What is an Average Rate Option (ARO)
An average rate option (ARO) is an option used to hedge against fluctuations in exchange rates by averaging the spot rates over the life of the option and using that value as the option’s strike price.
BREAKING DOWN Average Rate Option (ARO)
Average rate options are a type of exotic option that involves averaging a currency rate over a period of time to determine the exercise price at expiration. Average rate options are also valued as a type of European option since the exercise can only be done at expiration.

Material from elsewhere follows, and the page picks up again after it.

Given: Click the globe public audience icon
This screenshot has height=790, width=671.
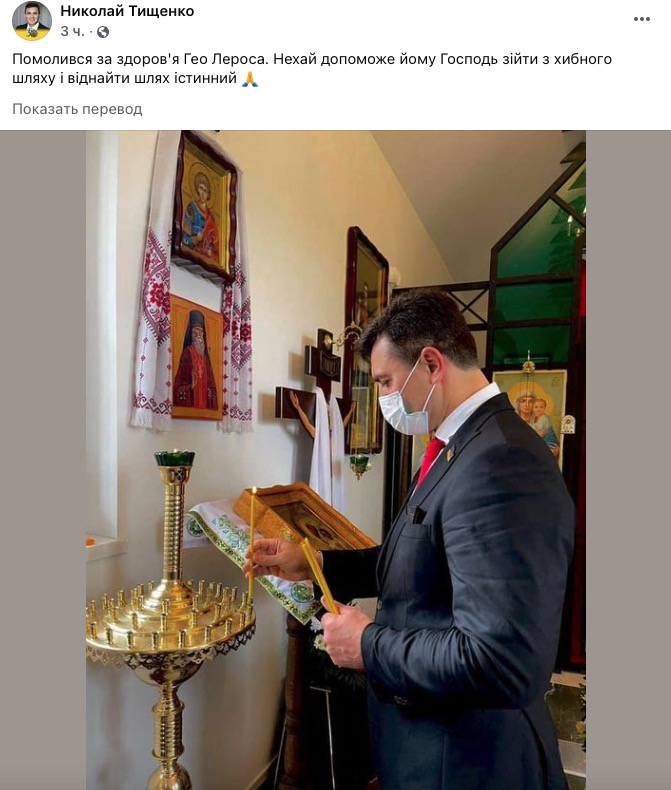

Average Rate Option Considerations
Average rate exotic options can be used to hedge various types of assets. Average strike options are popular for hedging the volatility of a stock over a specified period of time. Other average options also exist. As exotic options, average rate options are traded on alternative exchanges and not listed on regulated public market exchanges. Thus, institutional investors are the most common traders of these options because of their complexity. Institutional investors also have the capability to develop and orchestrate average rate options through detailed contracts and provisions that can protect them from replacement risk. Replacement or recovery risks can be a significant factor with these options since they are not regulated and supported by regulatory authorities such as the Options Clearing Corporation (OCC) or the Commodity Futures Trading Commission (CFTC).
Average Rate Option Construction
Average rate options are typically purchased for daily, weekly or monthly time periods. They are a type of European option since they can only be exercised at expiration. Investors in average rate options pay for rights to the option. At the option’s expiration the exercise price available is the average rate of the option from the initial entrance of the option to the expiration of the option. Upon maturity, the average of the spot prices is compared to the strike price.
Average rate options are often used by companies that receive payments over time that are denominated in a foreign currency. For example, a U.S. manufacturer agrees to import materials from a Chinese company for 12 months and pays the supplier in yuan. The monthly payment is 50,000 yuan. The manufacturer budgets for a particular exchange rate and purchases an ARO that matures in 12 months to hedge against the exchange rate falling below the budgeted level. At the end of each month, the manufacturer purchases 50,000 yuan on the spot market to pay the supplier. Upon maturity of the ARO, the strike price of the ARO is compared to the average rate that the manufacturer has paid for the purchase of 50,000 yuan. If the average is lower than the strike, the manufacturer will exercise the option and the issuer will pay the manufacturer the difference between the strike price and average price.